### Brief
Go through the material below and return each line with the string "computer" in it.

*** Begin section ***

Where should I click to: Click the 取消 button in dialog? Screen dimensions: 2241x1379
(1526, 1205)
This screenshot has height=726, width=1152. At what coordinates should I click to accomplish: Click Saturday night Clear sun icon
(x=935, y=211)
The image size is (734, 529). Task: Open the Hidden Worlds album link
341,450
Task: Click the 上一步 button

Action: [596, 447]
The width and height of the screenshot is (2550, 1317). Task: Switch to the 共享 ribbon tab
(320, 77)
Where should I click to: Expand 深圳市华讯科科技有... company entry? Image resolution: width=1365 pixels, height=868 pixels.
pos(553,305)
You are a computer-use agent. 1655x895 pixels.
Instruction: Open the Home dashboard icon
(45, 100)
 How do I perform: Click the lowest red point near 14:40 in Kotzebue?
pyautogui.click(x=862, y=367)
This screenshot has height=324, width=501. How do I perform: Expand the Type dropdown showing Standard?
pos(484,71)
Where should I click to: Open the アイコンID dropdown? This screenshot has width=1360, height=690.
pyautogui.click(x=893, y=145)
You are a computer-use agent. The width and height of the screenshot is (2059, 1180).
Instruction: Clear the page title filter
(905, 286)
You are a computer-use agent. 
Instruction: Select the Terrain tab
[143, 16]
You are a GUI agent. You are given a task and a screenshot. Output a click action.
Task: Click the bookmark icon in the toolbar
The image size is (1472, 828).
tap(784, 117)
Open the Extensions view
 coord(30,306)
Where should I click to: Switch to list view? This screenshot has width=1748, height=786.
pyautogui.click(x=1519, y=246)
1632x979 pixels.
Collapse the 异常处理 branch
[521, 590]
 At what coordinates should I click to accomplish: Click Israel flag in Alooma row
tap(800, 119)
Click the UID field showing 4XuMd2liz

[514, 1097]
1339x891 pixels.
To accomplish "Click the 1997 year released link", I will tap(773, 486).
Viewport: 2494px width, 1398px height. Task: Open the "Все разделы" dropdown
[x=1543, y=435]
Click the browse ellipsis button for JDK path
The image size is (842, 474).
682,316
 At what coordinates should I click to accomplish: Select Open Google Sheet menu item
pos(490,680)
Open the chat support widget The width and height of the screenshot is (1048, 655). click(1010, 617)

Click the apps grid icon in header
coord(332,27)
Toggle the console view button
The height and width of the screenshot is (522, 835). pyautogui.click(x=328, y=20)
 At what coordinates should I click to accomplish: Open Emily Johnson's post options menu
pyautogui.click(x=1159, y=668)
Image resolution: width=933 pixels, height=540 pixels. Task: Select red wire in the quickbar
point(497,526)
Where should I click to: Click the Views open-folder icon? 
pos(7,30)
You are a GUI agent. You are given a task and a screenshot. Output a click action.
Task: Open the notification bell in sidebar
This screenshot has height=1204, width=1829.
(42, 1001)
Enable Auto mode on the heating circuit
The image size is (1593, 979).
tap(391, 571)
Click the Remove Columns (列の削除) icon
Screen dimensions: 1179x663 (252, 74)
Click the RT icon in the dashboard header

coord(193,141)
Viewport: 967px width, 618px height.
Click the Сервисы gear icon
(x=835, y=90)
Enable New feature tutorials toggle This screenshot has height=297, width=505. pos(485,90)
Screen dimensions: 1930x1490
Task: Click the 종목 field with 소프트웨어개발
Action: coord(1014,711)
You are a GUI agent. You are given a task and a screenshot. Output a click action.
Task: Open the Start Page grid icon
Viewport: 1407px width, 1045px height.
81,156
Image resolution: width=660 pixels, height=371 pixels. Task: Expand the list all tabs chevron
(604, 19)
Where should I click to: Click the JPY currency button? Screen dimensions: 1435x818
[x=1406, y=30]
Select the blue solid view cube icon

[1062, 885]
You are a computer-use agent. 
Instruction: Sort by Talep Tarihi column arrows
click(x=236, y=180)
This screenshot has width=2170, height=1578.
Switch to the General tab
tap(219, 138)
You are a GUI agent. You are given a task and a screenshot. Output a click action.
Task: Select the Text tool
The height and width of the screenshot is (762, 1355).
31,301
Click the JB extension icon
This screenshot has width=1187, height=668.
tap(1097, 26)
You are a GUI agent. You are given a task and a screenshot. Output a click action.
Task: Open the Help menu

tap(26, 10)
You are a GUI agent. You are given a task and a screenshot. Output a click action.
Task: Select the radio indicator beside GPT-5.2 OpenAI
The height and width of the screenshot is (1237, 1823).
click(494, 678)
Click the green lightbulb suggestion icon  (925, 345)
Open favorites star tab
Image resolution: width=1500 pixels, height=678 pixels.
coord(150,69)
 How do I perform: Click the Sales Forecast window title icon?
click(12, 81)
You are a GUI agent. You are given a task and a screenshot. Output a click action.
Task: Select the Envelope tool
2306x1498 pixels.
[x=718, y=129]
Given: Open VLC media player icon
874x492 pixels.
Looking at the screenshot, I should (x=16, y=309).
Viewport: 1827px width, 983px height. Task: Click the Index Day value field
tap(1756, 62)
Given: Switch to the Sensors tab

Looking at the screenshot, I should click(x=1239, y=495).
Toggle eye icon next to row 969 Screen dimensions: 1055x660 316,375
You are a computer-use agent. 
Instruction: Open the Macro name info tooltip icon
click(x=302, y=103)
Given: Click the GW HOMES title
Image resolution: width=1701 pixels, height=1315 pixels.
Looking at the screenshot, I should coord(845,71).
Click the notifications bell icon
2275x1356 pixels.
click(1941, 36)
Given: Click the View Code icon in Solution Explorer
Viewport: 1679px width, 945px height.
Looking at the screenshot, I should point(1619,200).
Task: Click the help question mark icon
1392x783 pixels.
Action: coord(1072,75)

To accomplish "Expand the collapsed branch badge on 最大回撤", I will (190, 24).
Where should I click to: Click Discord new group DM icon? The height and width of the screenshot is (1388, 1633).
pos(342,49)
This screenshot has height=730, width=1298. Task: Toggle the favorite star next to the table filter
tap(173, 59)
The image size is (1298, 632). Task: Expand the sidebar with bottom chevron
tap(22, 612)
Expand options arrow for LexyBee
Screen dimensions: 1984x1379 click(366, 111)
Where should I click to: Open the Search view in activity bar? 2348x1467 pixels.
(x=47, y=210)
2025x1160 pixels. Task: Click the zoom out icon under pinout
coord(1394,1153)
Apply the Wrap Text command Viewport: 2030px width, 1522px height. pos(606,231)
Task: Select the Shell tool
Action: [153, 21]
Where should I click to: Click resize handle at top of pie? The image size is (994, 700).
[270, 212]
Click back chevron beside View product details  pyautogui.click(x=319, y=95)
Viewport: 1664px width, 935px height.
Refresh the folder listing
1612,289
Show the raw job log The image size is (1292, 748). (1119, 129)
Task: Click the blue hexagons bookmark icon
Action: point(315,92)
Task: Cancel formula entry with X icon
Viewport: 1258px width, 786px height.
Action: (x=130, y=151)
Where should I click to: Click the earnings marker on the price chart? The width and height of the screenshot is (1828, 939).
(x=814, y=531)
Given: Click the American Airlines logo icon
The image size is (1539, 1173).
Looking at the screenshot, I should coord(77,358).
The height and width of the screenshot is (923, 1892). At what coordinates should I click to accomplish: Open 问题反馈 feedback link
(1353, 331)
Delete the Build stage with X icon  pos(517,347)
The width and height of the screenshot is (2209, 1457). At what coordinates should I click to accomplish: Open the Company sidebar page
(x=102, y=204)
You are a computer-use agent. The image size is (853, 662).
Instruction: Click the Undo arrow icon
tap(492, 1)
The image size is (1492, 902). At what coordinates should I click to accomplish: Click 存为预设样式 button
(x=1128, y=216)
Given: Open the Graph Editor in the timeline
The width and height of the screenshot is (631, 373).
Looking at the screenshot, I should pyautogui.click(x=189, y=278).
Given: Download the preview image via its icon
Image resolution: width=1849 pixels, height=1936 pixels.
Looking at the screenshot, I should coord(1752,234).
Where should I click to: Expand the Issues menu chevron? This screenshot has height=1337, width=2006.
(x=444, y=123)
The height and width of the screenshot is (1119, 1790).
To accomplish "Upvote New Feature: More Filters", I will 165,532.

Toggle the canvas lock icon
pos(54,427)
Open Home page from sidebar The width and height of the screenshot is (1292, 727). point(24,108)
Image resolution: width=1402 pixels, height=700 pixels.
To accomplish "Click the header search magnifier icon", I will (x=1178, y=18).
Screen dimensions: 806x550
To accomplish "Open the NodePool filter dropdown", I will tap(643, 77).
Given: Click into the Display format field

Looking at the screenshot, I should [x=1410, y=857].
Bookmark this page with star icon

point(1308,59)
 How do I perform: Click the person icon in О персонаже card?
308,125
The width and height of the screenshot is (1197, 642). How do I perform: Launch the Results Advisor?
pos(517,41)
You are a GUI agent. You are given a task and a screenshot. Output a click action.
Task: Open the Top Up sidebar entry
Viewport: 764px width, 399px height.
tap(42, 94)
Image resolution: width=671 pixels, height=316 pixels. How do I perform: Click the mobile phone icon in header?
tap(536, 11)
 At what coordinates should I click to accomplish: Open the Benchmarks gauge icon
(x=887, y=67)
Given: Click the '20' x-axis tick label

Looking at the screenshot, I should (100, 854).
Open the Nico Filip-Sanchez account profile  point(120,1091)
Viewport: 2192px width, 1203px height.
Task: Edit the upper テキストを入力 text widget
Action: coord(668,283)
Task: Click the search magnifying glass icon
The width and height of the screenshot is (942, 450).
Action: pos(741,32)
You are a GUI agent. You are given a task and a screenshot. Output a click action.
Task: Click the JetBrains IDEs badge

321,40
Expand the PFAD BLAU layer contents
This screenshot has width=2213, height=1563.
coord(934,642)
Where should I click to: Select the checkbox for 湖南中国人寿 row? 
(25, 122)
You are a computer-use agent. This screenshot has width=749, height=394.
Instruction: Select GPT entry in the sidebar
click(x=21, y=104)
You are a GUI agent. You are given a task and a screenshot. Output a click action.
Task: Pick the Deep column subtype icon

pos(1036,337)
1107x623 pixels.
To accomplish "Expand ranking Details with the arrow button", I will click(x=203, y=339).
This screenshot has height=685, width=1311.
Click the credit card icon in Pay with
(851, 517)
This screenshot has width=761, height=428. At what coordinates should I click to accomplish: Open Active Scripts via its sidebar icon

*** End section ***

### Task output
You are a computer-use agent. 1655x895 pixels.
You are a computer-use agent. The width and height of the screenshot is (2059, 1180).
You are a computer-use agent. 
You are a computer-use agent. 
You are a computer-use agent. 
You are a computer-use agent. The image size is (853, 662).
You are a computer-use agent. This screenshot has width=749, height=394.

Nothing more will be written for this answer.